Der Schicksalsschlag trifft Wellesz quasi am Höhepunkt seiner Wiener Komponisten-Karriere. Nach Clemens Krauss, der 1934 als Opernchef nach Berlin gewechselt war, war Bruno Walter der führende Dirigent in der Stadt. Und er nahm für ein philharmonisches Abonnementkonzert Wellesz’ erstes großes Orchesterwerk ins Programm: Prosperos Beschwörungen wurden zu einem Sensationserfolg, „gezeichnet in allen Farben moderner Orchestertechnik“, hieß es in einer Rezension, dank einer
vermittelnden Haltung, die sie befähigt, impressionistische und modernistische Anregungen mit Richard Strauss'schem Farbenspiel oder mit der Diatonik Gustav Mahlers - zumal in dem sanft verklingenden Schluss-Satz - taktvoll zu verbinden.

Das Ende Österreichs

Das war Ende Februar 1938.
Die Uraufführung des Werks im Großen Musikvereinssaal markierte - freilich ganz und gar ungeplant - einen der entscheidenden Wendepunkte in der Geschichte, nicht nur der Musikgeschichte Österreichs.
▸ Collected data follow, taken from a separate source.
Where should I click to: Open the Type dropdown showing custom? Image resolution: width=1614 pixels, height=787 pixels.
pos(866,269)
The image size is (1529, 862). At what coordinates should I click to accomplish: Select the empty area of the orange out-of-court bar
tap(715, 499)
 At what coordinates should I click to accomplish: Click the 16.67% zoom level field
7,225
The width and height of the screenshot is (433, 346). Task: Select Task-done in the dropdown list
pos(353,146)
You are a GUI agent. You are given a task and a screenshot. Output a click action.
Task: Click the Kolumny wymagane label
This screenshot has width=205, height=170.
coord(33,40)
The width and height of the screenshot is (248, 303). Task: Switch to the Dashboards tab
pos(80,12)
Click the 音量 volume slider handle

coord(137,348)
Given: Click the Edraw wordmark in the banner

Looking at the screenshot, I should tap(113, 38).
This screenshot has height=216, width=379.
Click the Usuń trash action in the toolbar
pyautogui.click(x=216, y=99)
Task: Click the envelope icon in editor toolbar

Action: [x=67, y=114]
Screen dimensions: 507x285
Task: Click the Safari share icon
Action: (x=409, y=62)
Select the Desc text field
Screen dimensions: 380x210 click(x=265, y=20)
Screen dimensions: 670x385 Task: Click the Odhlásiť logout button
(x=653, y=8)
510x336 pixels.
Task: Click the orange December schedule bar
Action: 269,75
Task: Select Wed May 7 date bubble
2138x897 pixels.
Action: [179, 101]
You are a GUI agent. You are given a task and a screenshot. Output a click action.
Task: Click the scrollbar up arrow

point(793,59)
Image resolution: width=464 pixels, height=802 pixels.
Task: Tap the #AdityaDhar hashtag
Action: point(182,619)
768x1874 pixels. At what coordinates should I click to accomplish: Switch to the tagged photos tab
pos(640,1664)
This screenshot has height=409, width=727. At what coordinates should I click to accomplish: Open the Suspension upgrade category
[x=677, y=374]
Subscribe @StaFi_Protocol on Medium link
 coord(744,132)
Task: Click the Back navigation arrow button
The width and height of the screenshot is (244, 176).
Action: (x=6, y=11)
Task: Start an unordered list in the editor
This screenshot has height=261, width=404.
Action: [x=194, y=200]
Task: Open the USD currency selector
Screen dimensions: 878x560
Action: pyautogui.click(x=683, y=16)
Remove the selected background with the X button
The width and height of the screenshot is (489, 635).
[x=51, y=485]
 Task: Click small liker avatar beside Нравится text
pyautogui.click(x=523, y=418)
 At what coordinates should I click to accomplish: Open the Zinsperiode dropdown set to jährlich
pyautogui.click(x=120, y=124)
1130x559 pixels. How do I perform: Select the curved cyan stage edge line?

Wenige Wochen später war Österreich Geschichte, waren Walter und Wellesz in Wien nicht mehr erwünscht. Der Dirigent setzte kurz darauf bei einem Gastspiel in Amsterdam seinen Willen durch und ließ Richard Strauss Tod und Verklärung durch Prosperos Beschwörungen ersetzen. Doch wurde es bald auch außerhalb des deutschen Sprachraums still um einen Komponisten, den die nächstjüngere Generation vor allem als Musikwissenschaftler mit Sitz in Oxford würdigte.

Exil in England

Bemühungen, Wellesz nach 1945 wieder an seine Heimat zu binden, fielen recht halbherzig aus. Der Komponist blieb in England, reiste aber wiederholt zu Vorträgen und Erstaufführungen nach Salzburg und Wien, wo sich vor allem Herbert Vogg, der Verlagsleiter des Hauses Doblinger eifrig um seine Betreuung kümmerte. Zwischen Vogg und Wellesz entspann sich bald ein Briefwechsel, der viel über Wellesz’ Schaffensprozess verrät. Immer wieder produzierte der Komponist neue Werke nach längeren Pausen in Windeseile.

Eruptives Schaffen

Wie diese Schaffens-Eruptionen zugingen, erfährt man aus einem Brief vom Jänner 1966, in dem es heißt:
Am 6. und 7. war ich nervös und am 8. spät abends begann ich den I. Satz eines Streichquartetts, den ich gestern am 11. beendete. Es wird ein kurzes, aber sehr leidenschaftliches Werk.
Zauberhaft Voggs Antwort:
Ich möchte Sie herzlich bitten, des öfteren nervös zu sein und im Anschluss daran leidenschaftliche Streichquartette zu komponieren.
Dieser Brieffreundschaft entsprangen in den letzten sechs Schaffensjahren von Egon Wellesz unter anderem vier Symphonien! Und nicht zuletzt der Erstdruck von Prosperos Beschwörungen sowie die Initialzündung zu den ersten Wiederaufführungen, die der Komponist mit den Worten anregte:
ich glaube selbst, daß es ein sehr bedeutsames Werk ist, und daß die Partitur recht ungewöhnlich ist.